Monday, July 31, 2006

Let me just start by saying that being a girl sucks ass at times. It really does. Girls like me always end up having feelings for someone. No matter how hard I try to fight them. This summer I've done everything to try and forget feelings I have for certain people but it is totally impossible. Tom Cruise himself could not fix this. Swimming doesn't fix it, friends don't fix it, hugs don't fix it, and certainly Dr. Mc Dreamy himself (who we have here at camp right now.....but that's a totally different story) could not fix this. He helped a bit yesterday though. We had a conversation about how men and women do not understand each other. How we are so completely different. And its true. Women need to feel loved. They need to feel secure. And most importantly, they hate to be hurt. And boys like to hurt girls feelings...although most of the time I'm sure they don't even know they're doing it.

Yesterday I was hurt. For some reason or another I felt hurt by something someone said. It may sound stupid, and maybe I have no reason to feel this way, but I do. And I feel so helpless. I wish that feelings could be just squished in a ball and thrown away....more than anything I wish it was that easy. But it's not. Unfortunately these things linger in the corner of your gut and make you feel physically nauseated.

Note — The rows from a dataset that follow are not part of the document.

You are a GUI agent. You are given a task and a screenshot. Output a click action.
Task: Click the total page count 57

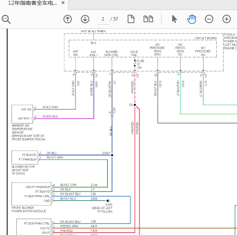click(x=116, y=19)
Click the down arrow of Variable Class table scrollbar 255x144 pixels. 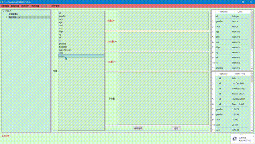252,69
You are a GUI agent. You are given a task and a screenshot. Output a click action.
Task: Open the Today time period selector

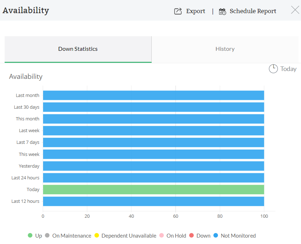[x=283, y=69]
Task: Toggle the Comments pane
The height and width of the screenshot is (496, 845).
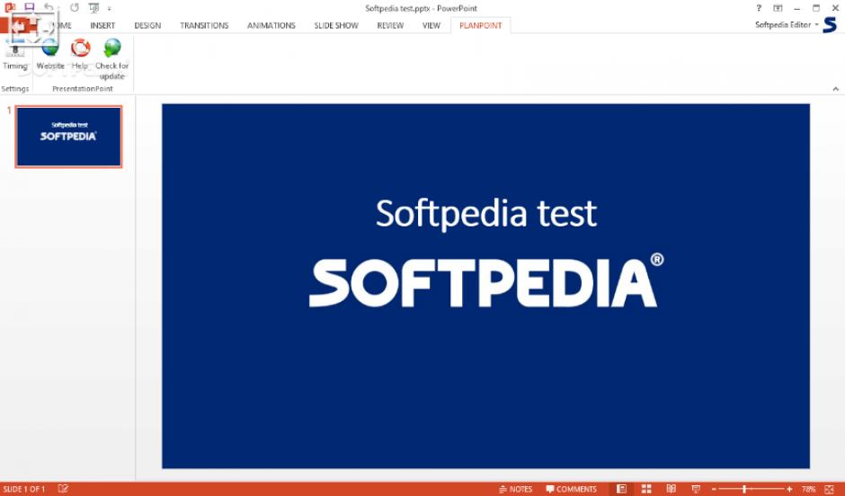Action: (x=571, y=489)
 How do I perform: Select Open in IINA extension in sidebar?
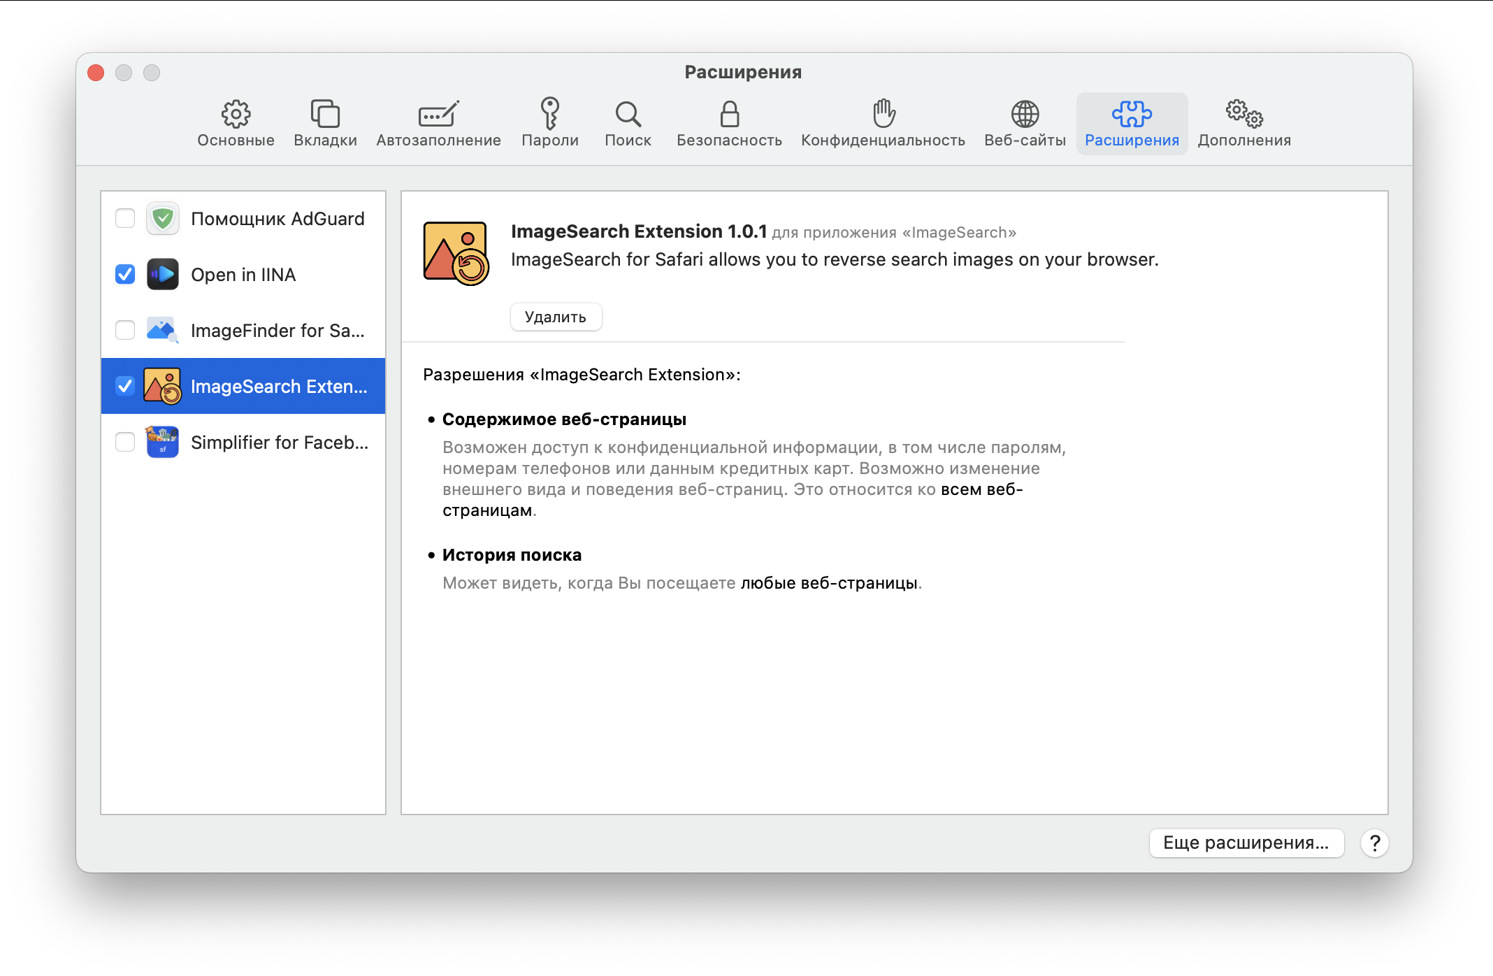[x=245, y=275]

I get all these inspiration notes from people at camp telling me how great a job I'm doing and how my smile and patience is something we should all have....how I just might be the nicest person they've ever met....all these little things are great to hear at times. They really bring a person up. So many people see this but why is it that the one person you want to notice it the most turns a blind eye to it. This is kind of a sappy blog but I think it's just one of those days. The days to come are going to be much better.